## Behavioral Cloning Project

This project will imitate driving with the simulator provided by Udacity. The goal of the project is to drive one lap around the track autonomously, without exiting the track at any point.

The user first has to generate test data by driving around the track him/herself, and that data will be used to imitiate the driving patterns using a neural network. The neural network should take the images taken by the simulators cameras and steering data as input/output.

The model that is used in this project is based on the NVIDIA model from [here](http://images.nvidia.com/content/tegra/automotive/images/2016/solutions/pdf/end-to-end-dl-using-px.pdf), with some motifications. 

The model is structured as following, explanations on model structure and preprocessing choices will follow in appropriate sections.

| Layer | Description | Output Size         
| :-: |:-------------: | :-:
|Input | The input data  | input size = (none, 64, 64, 3)
| Normalization (lambda) | Normalize data to -1 to 1 | (none, 64, 64, 3)
| Conv2D (5,5) | Conv #1  with "elu" activation | (none, 60, 60, 24)
| Average pooling (2,2) | Pooling layer | (none, 30, 30, 24)
| Dropout | 50% | (none, 30, 30, 24)
| Conv2D (5,5) | Conv #2 with "elu" activation | (none, 26, 26, 36)
| Average pooling (2,2) | Pooling layer | (none, 13, 13, 36)
| Dropout | 50% | (none, 13, 13, 36)
| Conv2D (3,3) | Conv #3 with "elu" activation | (none, 11, 11, 48)
| Average pooling (2,2) | Pooling layer | (none, 5, 5, 48)
| Dropout | 50% | (none, 5, 5, 48)
| Conv2D (3,3) | Conv #4 with "elu" activation | (none, 3, 3, 64)
| Average pooling (2,2) | Pooling layer | (none, 1, 1, 64)
| Dropout | 50% | (none, 1, 1, 64)
| Flatten | Make fully connected | (none, 64)
| Dense | Fully connected | (none, 50)
| Dropout | 50% | (none, 50)
| Dense | Fully connected | (none, 10)
| Dropout | 50% | (none, 10)
| Dense | Output (steering) | (none, 1)


Instead of the (2,2) strides in the original NVIDIA model, I have used (2,2) average pooling layers, and have also added a dropout layer afterwards for each layer, to prevent overfitting. The original model size and layers were changed due to using 64 by 64 pixel images instead of 66 by 200 from the paper.

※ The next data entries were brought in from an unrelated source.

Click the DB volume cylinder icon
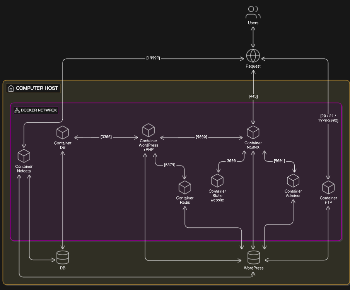The image size is (350, 290). pyautogui.click(x=63, y=257)
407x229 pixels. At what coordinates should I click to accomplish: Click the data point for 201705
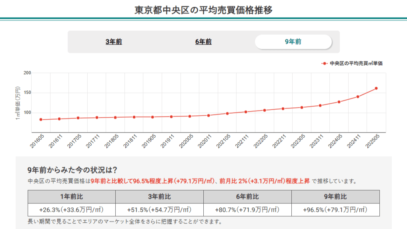pos(78,118)
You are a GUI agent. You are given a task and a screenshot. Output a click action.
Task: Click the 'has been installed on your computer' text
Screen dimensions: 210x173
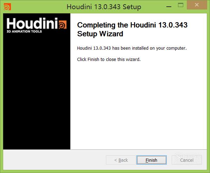click(x=149, y=48)
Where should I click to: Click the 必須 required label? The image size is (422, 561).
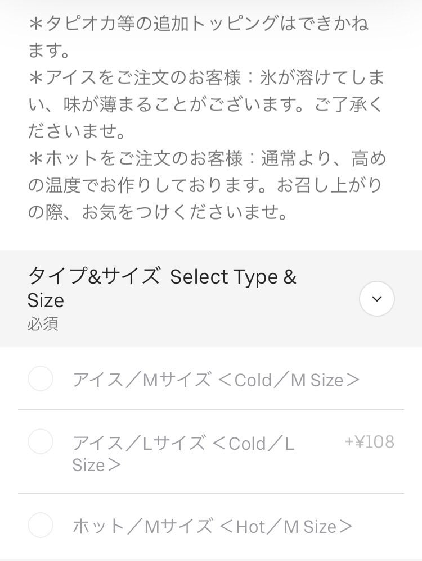[43, 324]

This can also be seen from the plot(model) output from Keras ![here](model.png "CNN model used for behavioral cloning")

In [1]:
import csv
import cv2
import ntpath
import numpy as np

## First step is to import and  process the data from the driver in the simulator

For this project, I have used the data provided by Udacity and supplemented it with additional data taken on curves and on the bridge, and some data on how to recover from bad initial position (close to the edge of the road).

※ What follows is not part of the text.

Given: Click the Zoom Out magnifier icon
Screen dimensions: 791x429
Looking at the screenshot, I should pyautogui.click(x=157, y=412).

First we need to pre-process the data. Ideally this should/could be done within the model structure, but due to some difficulties and bugs the training data was affected but not during run time in the drive.py file. So instead the pre-processing was done outside the main model, and added to the drive.py funciton as well.

In the pre-processing phase, threes steps are done. This step proved to be quite crucial and changing the model structure had less impact than the preprocessing did.

* Change the image from rgb to yuv

    This comes from the NVIDIA model and helps to de-correlate the images three colors to make the most of the data we have.
    

* Crop image

    This is done to remove the unneeded data regarding the sky and trees in the horizon, so we don't spend modeling effort on them.
    

* Resize image

    This is done to reduce the memory burdeon of the model.


In [2]:
def process_image(img):
	yuvImg = cv2.cvtColor(img, cv2.COLOR_BGR2YUV)
	croppedImg = yuvImg[60:150, 0:360]
	return cv2.resize(croppedImg, (64,64))

Since I have data originaing from both Linux and Windows machines, and the path format varies between these two environments, the process_files function takes the path and IsWindows as arguments. It also takes an additional argument to determine if the data should be flipped (horizontally) or not. This is done to reduce the dependency on the current track and its relative left curves.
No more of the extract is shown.